Procedures and Policies

AGENCY: The Commission of Fine Arts.

ACTION: Final rule.

-----------------------------------------------------------------------

SUMMARY: This document amends the procedures and policies governing the 
administration of the U.S. Commission of Fine Arts. It serves to modify 
the time limit on a recommendation for concept approval for projects 
submitted to the Commission under the Old Georgetown Act and the 
Shipstead-Luce Act in order to address more consistently the 
requirements and procedures of the District of Columbia government.

DATES: Effective June 16, 2008.

FOR FURTHER INFORMATION CONTACT: Thomas Luebke, Secretary, (202) 504-
2200.

SUPPLEMENTARY INFORMATION: As established by Congress in 1910, the 
Commission of Fine Arts is a small independent advisory body made up of 
seven Presidentially appointed ``well qualified judges of the arts'' 
whose primary role is architectural review of designs for buildings, 
parks, monuments and memorials erected by the Federal or District of 
Columbia governments in Washington, DC. In addition to architectural 
review, the Commission considers and advises on the designs for coins, 
medals, and U.S. memorials on foreign soil. The Commission also advises 
the District of Columbia government on private building projects within 
the Georgetown Historic District, the Rock Creek Park perimeter, and 
the Monumental Core area. The Commission advises Congress, the 
President, Federal agencies, and the District of Columbia government on 
the general subjects of design, historic preservation, and on orderly 
planning on matters within its jurisdiction.
    Specific items this document amends clarify the procedure. 
Therefore, as these changes clarify established procedures and are 
minor in nature, the Commission determines that notice and comment are 
unnecessary and that, in accordance with 5 U.S.C. 553(b)(B),

[[Page 29712]]

good cause to waive notice and comment is established.

List of Subjects in 45 CFR Part 2102

    Administrative practice and procedure, Sunshine Act.

════════

REQUIRED WORK => In the Commission of Fine Arts rule, condense the paragraph beginning "As established by Congress in 1910" into a short bulleted list that keeps its main facts. The data that follow have no connection to the Commission of Fine Arts rule.

MATERIAL PROVIDED =>

════════

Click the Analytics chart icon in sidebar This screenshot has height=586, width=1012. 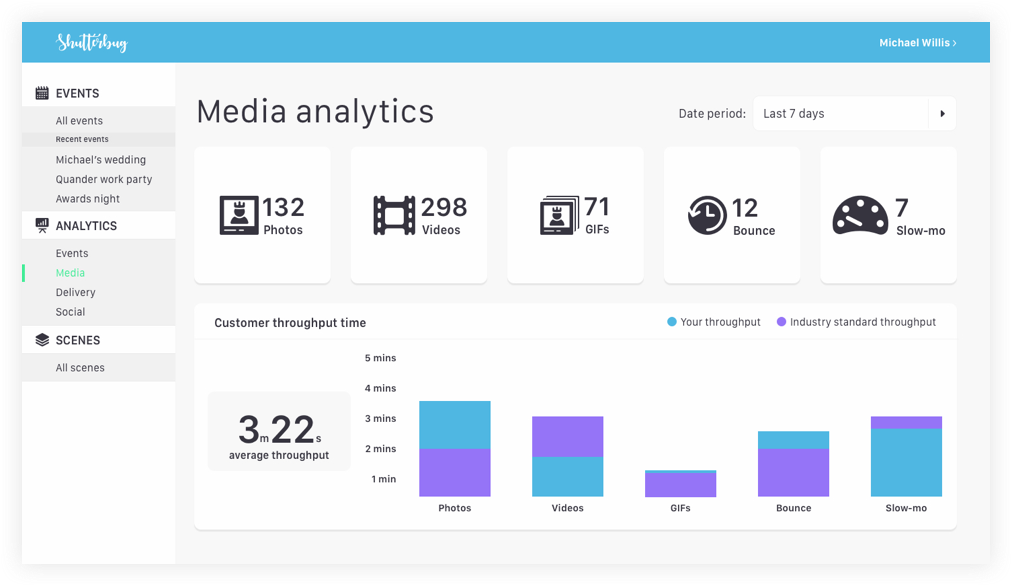point(42,225)
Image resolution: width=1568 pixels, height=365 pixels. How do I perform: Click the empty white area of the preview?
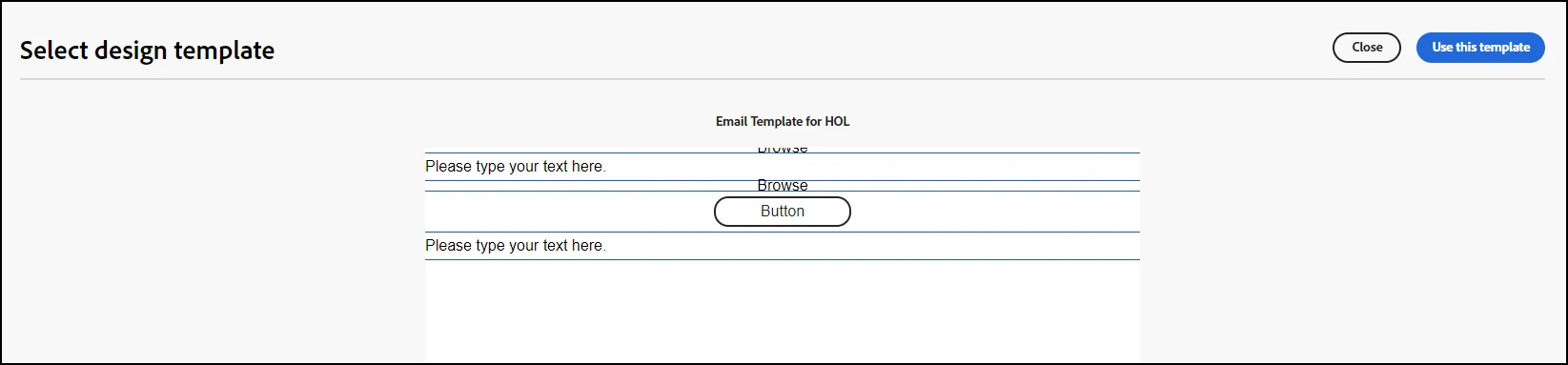coord(783,312)
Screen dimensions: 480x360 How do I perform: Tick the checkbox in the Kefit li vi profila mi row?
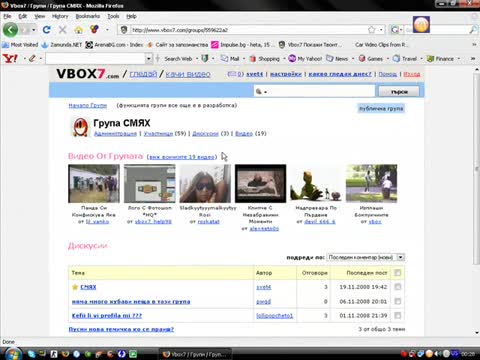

════════

OUTPUT BELOW =>
- Created by Congress in 1910, the Commission of Fine Arts is a small, independent advisory body.
- It has seven members, appointed by the President as "well qualified judges of the arts."
- Its primary role is architectural review of designs for buildings, parks, monuments and memorials built by the Federal or District of Columbia governments in Washington, DC.
- It also advises on designs for coins, medals and U.S. memorials on foreign soil.
- It advises the District of Columbia government on private building projects in the Georgetown Historic District, the Rock Creek Park perimeter and the Monumental Core area.
- It advises Congress, the President, Federal agencies and the District of Columbia government on design, historic preservation and orderly planning within its jurisdiction.